Material for this exercise START
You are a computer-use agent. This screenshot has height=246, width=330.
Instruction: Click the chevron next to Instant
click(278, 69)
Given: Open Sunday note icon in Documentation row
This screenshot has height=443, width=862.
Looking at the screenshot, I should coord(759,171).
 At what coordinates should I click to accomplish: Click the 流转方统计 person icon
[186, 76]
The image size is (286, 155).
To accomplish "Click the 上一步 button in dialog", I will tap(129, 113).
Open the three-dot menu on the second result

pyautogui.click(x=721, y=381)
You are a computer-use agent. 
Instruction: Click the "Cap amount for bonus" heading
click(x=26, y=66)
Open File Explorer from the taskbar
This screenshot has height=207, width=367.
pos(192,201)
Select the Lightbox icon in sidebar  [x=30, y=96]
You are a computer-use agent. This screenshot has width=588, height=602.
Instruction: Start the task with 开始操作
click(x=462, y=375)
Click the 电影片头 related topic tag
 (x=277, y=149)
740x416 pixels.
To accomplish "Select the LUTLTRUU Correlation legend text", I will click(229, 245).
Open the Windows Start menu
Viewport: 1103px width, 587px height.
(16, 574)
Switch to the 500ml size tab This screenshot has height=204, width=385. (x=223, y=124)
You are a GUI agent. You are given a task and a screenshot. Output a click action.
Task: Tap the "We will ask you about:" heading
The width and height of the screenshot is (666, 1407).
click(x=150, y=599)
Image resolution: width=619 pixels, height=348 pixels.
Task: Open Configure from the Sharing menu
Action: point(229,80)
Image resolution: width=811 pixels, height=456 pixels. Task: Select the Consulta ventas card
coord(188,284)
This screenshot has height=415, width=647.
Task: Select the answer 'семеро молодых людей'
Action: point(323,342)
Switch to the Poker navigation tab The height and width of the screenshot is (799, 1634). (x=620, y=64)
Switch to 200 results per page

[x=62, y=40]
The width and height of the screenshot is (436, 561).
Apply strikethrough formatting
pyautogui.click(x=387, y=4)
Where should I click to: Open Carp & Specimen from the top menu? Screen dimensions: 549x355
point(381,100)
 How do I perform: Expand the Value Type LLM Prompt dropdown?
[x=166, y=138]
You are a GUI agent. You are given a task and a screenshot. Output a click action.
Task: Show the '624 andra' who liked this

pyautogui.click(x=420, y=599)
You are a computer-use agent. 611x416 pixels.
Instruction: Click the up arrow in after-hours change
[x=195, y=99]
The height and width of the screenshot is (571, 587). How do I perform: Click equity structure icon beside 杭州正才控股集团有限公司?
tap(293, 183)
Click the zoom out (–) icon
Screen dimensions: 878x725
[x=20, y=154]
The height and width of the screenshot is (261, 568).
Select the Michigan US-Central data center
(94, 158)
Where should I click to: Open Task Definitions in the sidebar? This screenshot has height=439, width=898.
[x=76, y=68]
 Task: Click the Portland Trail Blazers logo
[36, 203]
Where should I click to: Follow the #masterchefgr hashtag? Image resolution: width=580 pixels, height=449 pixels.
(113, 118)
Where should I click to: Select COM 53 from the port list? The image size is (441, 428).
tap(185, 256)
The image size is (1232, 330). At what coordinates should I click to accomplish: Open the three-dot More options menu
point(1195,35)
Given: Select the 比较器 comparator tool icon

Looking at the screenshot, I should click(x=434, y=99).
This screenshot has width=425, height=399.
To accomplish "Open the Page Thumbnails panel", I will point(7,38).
Material for this exercise END
**Exercise instructions:**
Lines from the entries that contain the string "computer" must be found and copied.

**Task answer:**
You are a computer-use agent. This screenshot has height=246, width=330.
You are a computer-use agent. 
You are a computer-use agent. This screenshot has width=588, height=602.
You are a computer-use agent. 611x416 pixels.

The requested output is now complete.